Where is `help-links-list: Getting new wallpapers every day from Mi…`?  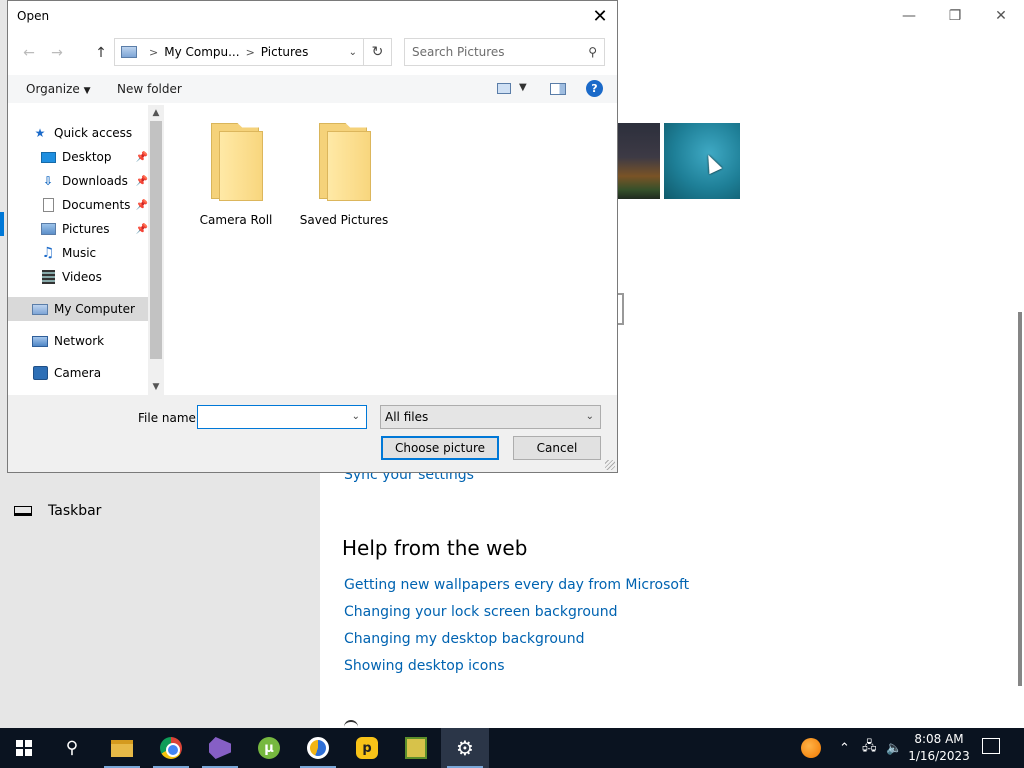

---

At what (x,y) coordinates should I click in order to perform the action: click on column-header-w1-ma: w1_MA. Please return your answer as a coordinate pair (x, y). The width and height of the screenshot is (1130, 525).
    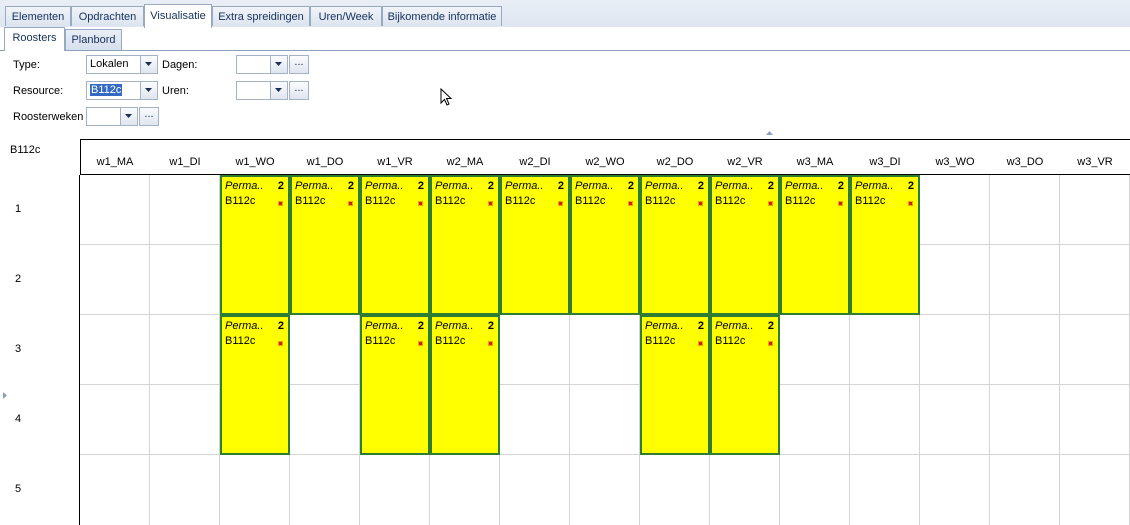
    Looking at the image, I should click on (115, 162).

* * *

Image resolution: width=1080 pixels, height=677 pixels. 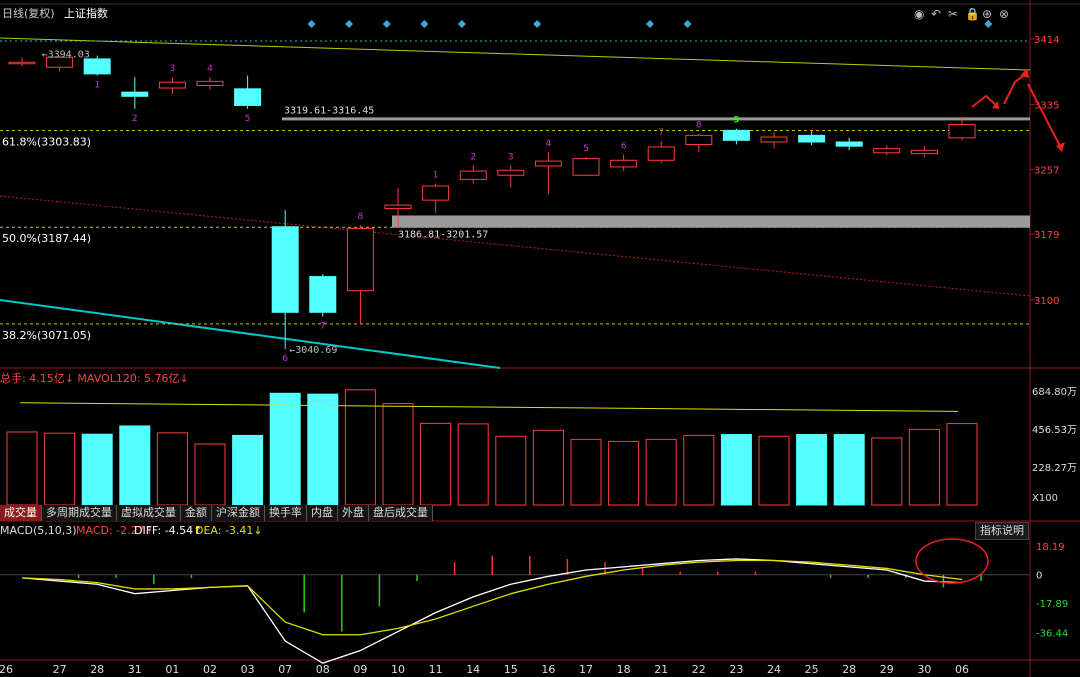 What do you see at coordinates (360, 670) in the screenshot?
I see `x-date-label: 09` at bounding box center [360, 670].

> **Task details**
Retype the lines of the records exactly, beginning with the line that contains "At what (x,y)" and ending with the line that contains "Looking at the", both included. Leave out the pictures.

> **Answer box**
At what (x,y) coordinates should I click in order to perform the action: click on column-header-w1-ma: w1_MA. Please return your answer as a coordinate pair (x, y). The width and height of the screenshot is (1130, 525).
    Looking at the image, I should click on (115, 162).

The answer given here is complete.